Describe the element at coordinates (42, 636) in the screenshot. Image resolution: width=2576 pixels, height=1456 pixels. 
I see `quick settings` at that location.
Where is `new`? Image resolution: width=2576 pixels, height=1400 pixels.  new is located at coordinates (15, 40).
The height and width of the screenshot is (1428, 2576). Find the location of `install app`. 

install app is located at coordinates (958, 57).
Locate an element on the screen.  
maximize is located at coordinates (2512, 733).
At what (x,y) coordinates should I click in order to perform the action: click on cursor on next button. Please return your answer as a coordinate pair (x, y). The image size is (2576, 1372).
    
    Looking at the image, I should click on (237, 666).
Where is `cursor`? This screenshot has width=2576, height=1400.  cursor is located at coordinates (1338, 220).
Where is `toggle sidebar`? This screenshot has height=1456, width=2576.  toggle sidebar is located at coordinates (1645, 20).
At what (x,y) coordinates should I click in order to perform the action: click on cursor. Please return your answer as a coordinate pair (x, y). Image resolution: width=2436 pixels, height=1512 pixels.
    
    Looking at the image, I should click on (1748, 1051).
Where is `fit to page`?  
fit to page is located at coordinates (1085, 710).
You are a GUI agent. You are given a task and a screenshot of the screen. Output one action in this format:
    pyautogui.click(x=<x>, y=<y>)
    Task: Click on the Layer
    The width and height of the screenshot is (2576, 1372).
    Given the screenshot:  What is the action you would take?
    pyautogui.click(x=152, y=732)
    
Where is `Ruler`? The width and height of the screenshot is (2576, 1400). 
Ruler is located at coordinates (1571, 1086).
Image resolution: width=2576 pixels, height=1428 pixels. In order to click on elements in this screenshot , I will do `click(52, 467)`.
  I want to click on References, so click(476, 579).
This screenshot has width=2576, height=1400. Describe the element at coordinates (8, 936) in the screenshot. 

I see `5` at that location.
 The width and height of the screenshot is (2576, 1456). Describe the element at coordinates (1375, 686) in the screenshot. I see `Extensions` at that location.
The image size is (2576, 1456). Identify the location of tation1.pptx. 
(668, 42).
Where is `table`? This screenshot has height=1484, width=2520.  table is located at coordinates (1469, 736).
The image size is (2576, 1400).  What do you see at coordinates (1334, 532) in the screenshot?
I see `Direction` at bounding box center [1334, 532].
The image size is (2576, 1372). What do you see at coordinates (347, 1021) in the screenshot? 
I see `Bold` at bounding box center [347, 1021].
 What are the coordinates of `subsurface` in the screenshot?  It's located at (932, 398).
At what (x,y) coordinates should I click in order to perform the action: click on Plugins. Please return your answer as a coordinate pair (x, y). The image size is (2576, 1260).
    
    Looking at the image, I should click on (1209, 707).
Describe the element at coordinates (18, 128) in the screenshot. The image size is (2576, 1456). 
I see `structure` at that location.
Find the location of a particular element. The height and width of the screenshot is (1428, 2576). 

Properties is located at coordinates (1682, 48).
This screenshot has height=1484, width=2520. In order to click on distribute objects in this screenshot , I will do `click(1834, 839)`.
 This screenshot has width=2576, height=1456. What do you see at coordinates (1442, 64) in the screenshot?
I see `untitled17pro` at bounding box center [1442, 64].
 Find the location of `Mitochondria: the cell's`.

TASK TO CARRY OUT: Retype the data verbatim, beginning at its first line and stopping after the line that contains "fit to page is".

REPLY:
Describe the element at coordinates (42, 636) in the screenshot. Image resolution: width=2576 pixels, height=1456 pixels. 
I see `quick settings` at that location.
Where is `new`? Image resolution: width=2576 pixels, height=1400 pixels.  new is located at coordinates (15, 40).
The height and width of the screenshot is (1428, 2576). Find the location of `install app`. 

install app is located at coordinates (958, 57).
Locate an element on the screen.  
maximize is located at coordinates (2512, 733).
At what (x,y) coordinates should I click in order to perform the action: click on cursor on next button. Please return your answer as a coordinate pair (x, y). The image size is (2576, 1372).
    
    Looking at the image, I should click on (237, 666).
Where is `cursor`? This screenshot has width=2576, height=1400.  cursor is located at coordinates (1338, 220).
Where is `toggle sidebar`? This screenshot has height=1456, width=2576.  toggle sidebar is located at coordinates (1645, 20).
At what (x,y) coordinates should I click in order to perform the action: click on cursor. Please return your answer as a coordinate pair (x, y). Image resolution: width=2436 pixels, height=1512 pixels.
    
    Looking at the image, I should click on (1748, 1051).
Where is `fit to page`?  
fit to page is located at coordinates (1085, 710).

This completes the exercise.